L’investissement symbolique du nom « Noir » et de son double, le nom « nègre », dans le champ politique ne raconte pas uniquement l’identité et la différence ; il ne prend pas exclusivement pour objet les politiques libérales de la représentation (accès aux droits politiques, quotas, pratiques affirmatives, intégration, etc.). Achille Mbembe trace, à partir de l’équivocité du signifiant racial « Noir/nègre », une politique mondiale de l’effacement de la race qui renoue avec l’idée moderne de cosmopolitique comme horizon utopique : il n’y a qu’un seul monde, pour tous, vivants et humains.

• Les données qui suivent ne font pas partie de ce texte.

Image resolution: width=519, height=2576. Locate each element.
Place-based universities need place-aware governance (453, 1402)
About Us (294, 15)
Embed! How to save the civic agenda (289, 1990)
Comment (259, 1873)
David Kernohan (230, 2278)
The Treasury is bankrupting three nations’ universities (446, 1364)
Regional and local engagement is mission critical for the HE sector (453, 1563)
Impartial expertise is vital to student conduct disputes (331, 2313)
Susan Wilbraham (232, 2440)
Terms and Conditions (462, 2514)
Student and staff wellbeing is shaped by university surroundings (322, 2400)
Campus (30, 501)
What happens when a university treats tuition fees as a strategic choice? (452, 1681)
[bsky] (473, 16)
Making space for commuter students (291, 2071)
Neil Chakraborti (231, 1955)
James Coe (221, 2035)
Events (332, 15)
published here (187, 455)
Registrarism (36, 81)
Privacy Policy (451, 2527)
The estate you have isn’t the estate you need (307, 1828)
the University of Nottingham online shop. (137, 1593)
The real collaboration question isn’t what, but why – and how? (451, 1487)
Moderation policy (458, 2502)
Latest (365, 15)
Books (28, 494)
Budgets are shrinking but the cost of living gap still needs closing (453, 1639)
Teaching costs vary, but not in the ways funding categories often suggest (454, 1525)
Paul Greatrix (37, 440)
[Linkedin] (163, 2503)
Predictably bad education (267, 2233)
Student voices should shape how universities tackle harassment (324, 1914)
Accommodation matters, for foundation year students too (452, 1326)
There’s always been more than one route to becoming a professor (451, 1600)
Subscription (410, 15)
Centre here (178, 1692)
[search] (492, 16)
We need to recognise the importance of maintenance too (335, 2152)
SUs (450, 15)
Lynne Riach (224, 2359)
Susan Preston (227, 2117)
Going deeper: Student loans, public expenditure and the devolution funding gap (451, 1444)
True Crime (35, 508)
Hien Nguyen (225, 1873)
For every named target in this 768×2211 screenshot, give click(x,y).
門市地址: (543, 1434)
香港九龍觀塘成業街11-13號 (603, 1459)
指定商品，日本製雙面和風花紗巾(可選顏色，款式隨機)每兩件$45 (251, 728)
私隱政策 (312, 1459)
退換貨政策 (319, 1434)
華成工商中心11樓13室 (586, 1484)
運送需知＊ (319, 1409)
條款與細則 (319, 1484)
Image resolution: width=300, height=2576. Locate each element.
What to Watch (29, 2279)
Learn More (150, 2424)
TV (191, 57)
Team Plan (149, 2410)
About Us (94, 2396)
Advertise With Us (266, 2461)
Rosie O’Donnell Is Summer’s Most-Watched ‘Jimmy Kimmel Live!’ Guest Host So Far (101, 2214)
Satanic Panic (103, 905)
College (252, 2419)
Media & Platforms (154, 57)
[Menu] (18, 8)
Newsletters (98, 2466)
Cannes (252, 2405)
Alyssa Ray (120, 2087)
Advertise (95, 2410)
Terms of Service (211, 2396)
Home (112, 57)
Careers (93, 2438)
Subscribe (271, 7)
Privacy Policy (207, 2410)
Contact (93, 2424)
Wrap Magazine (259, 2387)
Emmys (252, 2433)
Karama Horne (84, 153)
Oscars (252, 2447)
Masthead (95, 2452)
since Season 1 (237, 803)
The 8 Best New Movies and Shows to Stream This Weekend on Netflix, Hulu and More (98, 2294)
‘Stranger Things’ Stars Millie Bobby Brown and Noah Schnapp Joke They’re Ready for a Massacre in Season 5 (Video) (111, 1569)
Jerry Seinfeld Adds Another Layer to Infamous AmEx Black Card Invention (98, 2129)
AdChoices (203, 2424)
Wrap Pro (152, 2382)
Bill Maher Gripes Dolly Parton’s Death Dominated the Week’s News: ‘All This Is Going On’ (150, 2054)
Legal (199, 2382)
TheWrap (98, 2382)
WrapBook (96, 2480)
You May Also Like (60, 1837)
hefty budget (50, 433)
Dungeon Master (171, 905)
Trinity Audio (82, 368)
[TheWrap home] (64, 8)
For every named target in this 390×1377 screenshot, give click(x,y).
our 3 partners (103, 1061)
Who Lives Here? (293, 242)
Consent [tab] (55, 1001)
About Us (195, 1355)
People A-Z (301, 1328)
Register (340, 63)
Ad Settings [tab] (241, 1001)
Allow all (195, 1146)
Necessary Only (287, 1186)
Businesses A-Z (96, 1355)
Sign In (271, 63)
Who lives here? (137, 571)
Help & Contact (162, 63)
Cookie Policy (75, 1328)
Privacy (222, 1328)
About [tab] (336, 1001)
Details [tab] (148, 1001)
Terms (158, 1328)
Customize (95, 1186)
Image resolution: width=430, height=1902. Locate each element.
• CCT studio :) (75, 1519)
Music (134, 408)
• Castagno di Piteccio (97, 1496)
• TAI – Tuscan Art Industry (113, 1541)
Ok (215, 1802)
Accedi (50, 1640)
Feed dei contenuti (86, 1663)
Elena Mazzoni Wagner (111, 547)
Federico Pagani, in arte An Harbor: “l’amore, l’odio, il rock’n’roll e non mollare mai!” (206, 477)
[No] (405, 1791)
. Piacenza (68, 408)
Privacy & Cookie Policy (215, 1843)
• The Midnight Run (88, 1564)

Toutefois, une proposition politique, inavouée et clandestine, appelée par le texte, met au défi cette proclamation cosmopolitique qui le conclut. Il n’y a pas qu’un seul monde ; peut-être même devrait-on plutôt lire : il n’y a qu’une seule terre à se partager et des mondes en conflit qui défendent la possibilité d’y vivre et d’y subsister. La question de la race ouvre le problème de l’intrication de la loi et de l’espace : qui a le droit d’être là ? De jouir des richesses de la terre ? De vivre sur un sol fertile ? De s’y installer ?
Le spectre du nomos de la terre, celui du grand partage des terres et des mers, hante les politiques qui se tapissent sous le nom « Noir » et son double, qu’elles prennent une forme utopique ou dystopique. Elles remettent en question la possibilité pour tout projet cosmopolitique de surmonter effectivement la conflictualité des mondes et le problème du droit d’accès à la terre pour tous les vivants de la planète.
Dans la plantation, les esclaves travaillent une terre qui les épuise et ne les nourrit pas. Dans les colonies, les sujets indigènes sont déplacés, expropriés, quittent les terres qui portent leurs mémoires. En post-colonie, les entreprises d’extraction des matières premières confinent les populations à la frontière d’États dont les souverainetés sont devenues fantoches.
Le monde nègre du xxie siècle – le monde des 99 % ? – dit l’impossibilité pour de nombreux êtres humains de s’établir, d’habiter la terre : prédations minières, chasse aux indésirables, camps, abris précaires faits de taule et de toile dans la périphérie des grandes villes. Le nom « Noir » endosse cette longue mémoire de plus de quatre siècles, qui ne porte en son sein aucun vœu pacifique de conciliation. Ce nom rappelle l’inexorabilité des antagonismes qui saturent le champ politique. L’abolition de la race s’effectue contre un ordre qui prolifère sur le principe de race. Entre ces deux mondes, aucune réalité partageable ; simplement, l’inéluctabilité du conflit.
[1] - Jean-Claude Charles, Le Corps noir, Montréal, Mémoire d’encrier, 2017, p. 136-137.
[2] - Achille Mbembe, Critique de la raison nègre, Paris, La Découverte, 2013, p. 263.
[3] - Ibid., p. 262.
[4] - Étienne Balibar et Immanuel Wallerstein, Race, nation, classe. Les identités ambiguës, trad. par Soliman Lotfallah, Paris, La Découverte, 1988, p. 59.
[5] - A. Mbembe, « Afrofuturisme et devenir-nègre du monde », Politique africaine, n° 136, décembre 2014, p. 128.
[6] - Ibid., p. 130.
[7] - Comité de défense de la race nègre, « Le mot “nègre” », La Voix des nègres, n° 1, janvier 1927, repris dans Philippe Dewitte, Les Mouvements nègres en France (1915-1939), Paris, L’Harmattan, coll. « Racines du présent », p. 144.
[8] - Claude McKay, Banjo, trad. par Michel Fabre, Paris, L’Olivier, 2015, p. 106.
[9] - A. Mbembe, « Afrofuturisme et devenir-nègre du monde », art. cité, p. 130.